Fue a por el libro-registro de su padre y contó los racimos a medida que los sacaban fuera; un centenar de bananas o más por racimo, cuyo precio era de unos peniques. Se necesitaron más de dos horas para vaciar el almacén. Alguien tenía que hacer aquel trabajo y ya otra vez su madre se había olvidado del día. Después de media hora empezó a sentirse cansada; no solía fatigarse tan pronto.
Se apoyó en la pared que le abrasó las paletillas. No sentía resentimiento alguno por hallarse allí cuidando de los asuntos de su padre; la palabra “juego” carecía de todo sentido: el conjunto de su vida era adulto.
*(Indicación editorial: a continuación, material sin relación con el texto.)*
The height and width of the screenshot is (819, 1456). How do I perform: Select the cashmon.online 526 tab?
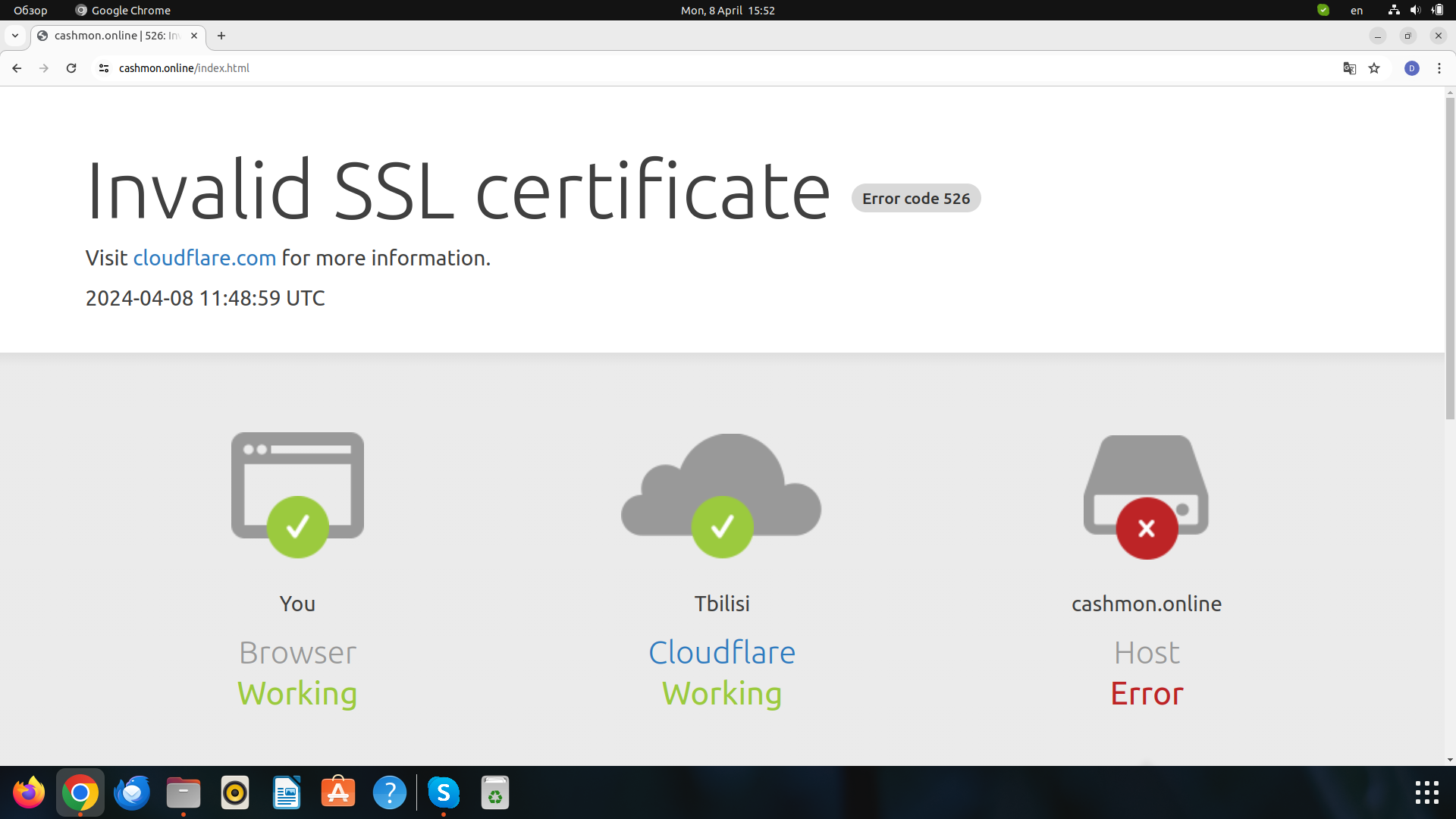pyautogui.click(x=114, y=36)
En uno de los primeros libros de lecturas de Henry Beckley vio una ilustración con una tertulia de muñecas tomando el té; para ella era tan incomprensible como una ceremonia desconocida: no le encontraba ningún sentido. Cuatrocientos cincuenta y seis. Cuatrocientos cincuenta y siete. El sudor corría continuo por el cuerpo de los peones como una ducha. De pronto sintió un horrible dolor en el vientre, se le pasó por alto una carga y procuró incluirla en sus cálculos: el sentido de la responsabilidad era igual a un peso, soportado demasiados años.
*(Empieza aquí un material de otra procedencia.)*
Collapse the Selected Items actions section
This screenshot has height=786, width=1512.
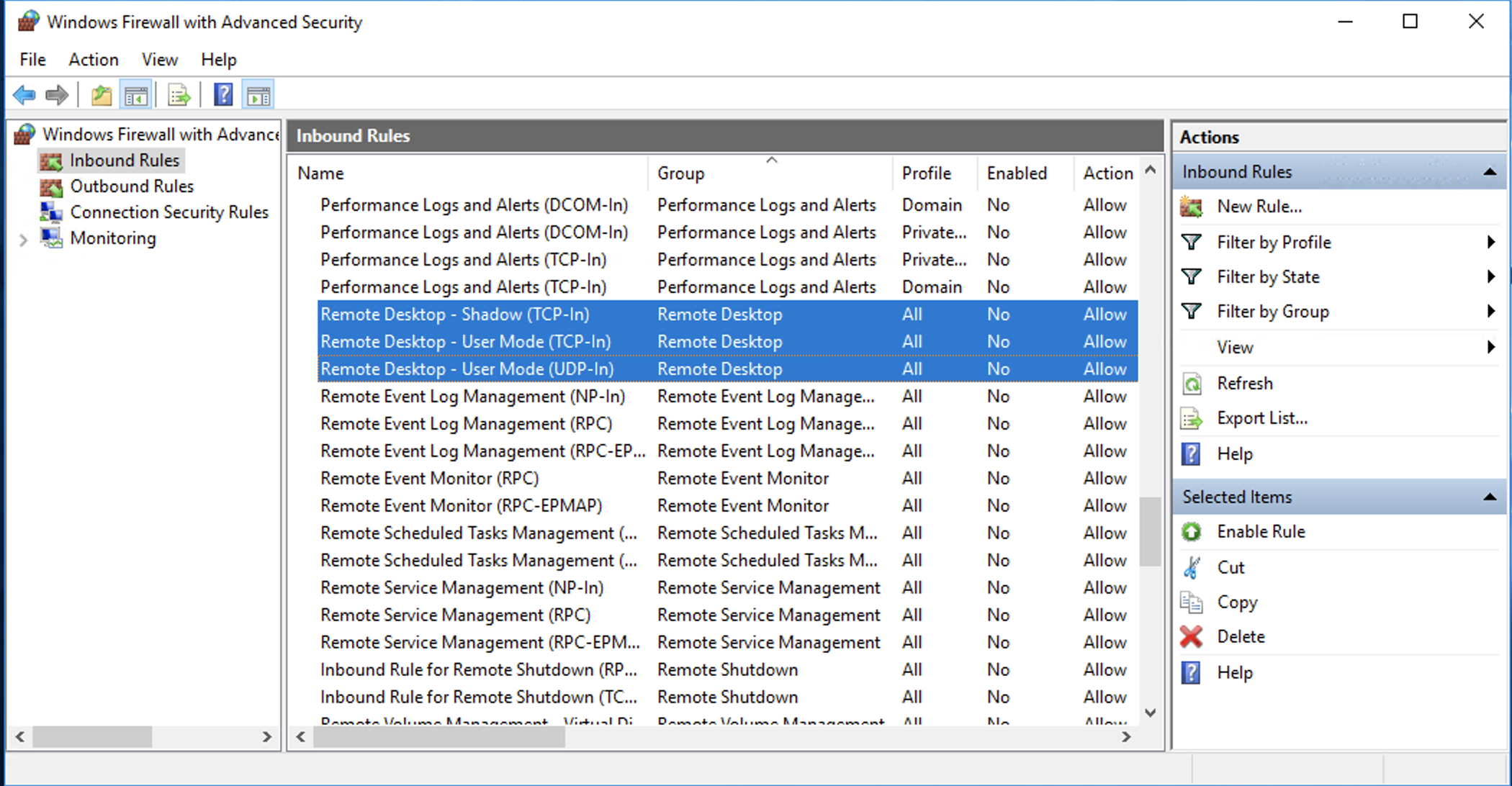point(1490,497)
Quinientos veinticinco. Tuvo dolor de nuevo (esta vez no eran lombrices), pero no se asustó: era como si su cuerpo lo esperara, como si se hubiera preparado para ello, igual que la mente se hace a
la pérdida de la ternura. No podía decirse que fuese la niñez que se iba: la niñez era algo de que jamás tuvo ella conciencia verdadera.
-¿Ya es el último?
-Sí, señorita.
-¿Está usted seguro?
-Sí, señorita.
Pero tenía que verlo por sí misma. Jamás le había ocurrido el rehuir una obligación (si ella no lo hacía no lo haría nadie), pero en aquel momento deseaba acostarse, dormir. Si no salían todos los plátanos era culpa de su padre. Pensó si tendría fiebre: sentía los pies fríos sobre el piso caliente.
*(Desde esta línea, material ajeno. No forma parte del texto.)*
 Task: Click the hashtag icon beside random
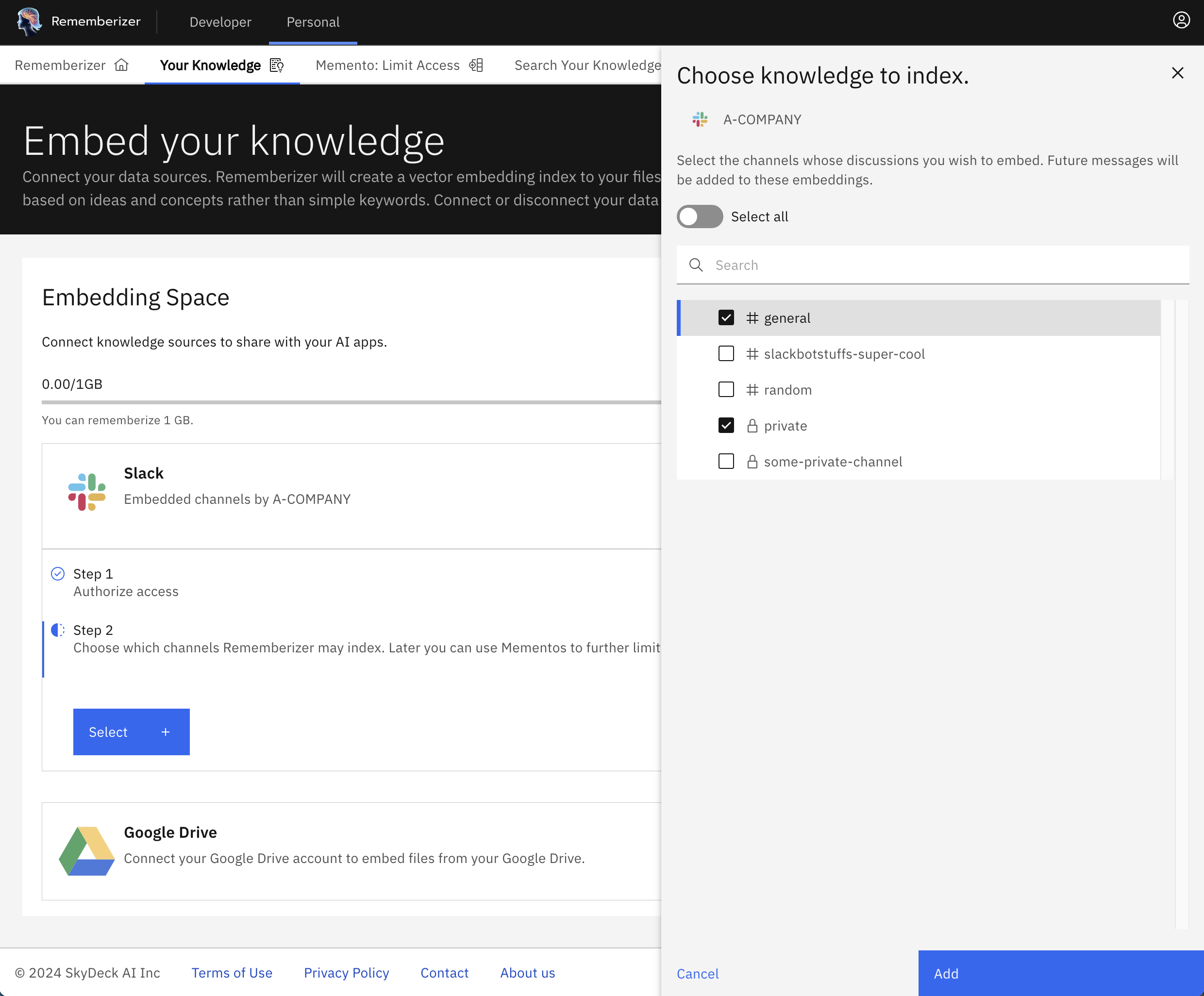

¡Bueno!, pensó, y dirigiose pacientemente al hórreo, buscó una lámpara y la encendió. Sí; el lugar parecía vacío, pero ella nunca dejaba las cosas a medio hacer. Avanzó hasta la pared del fondo sosteniendo la lámpara hacia delante. Rodó una botella vacía; bajó la luz sobre ella: Cerveza Moctezuma. Después iluminó la pared: al acercarse vio que muy abajo, cerca del suelo, alguien había garrapateado con tiza una serie de crucecitas ladeadas dentro del círculo de la luz. El forastero debió estar echado entre los plátanos y, maquinalmente, intentaría distraer su temor escribiendo algo, y aquello sería cuanto se le ocurrió. La niña las miró aguantando su dolor de mujer: toda la mañana se veía rodeada de horribles novedades: era como si en aquel día todo fuese memorable.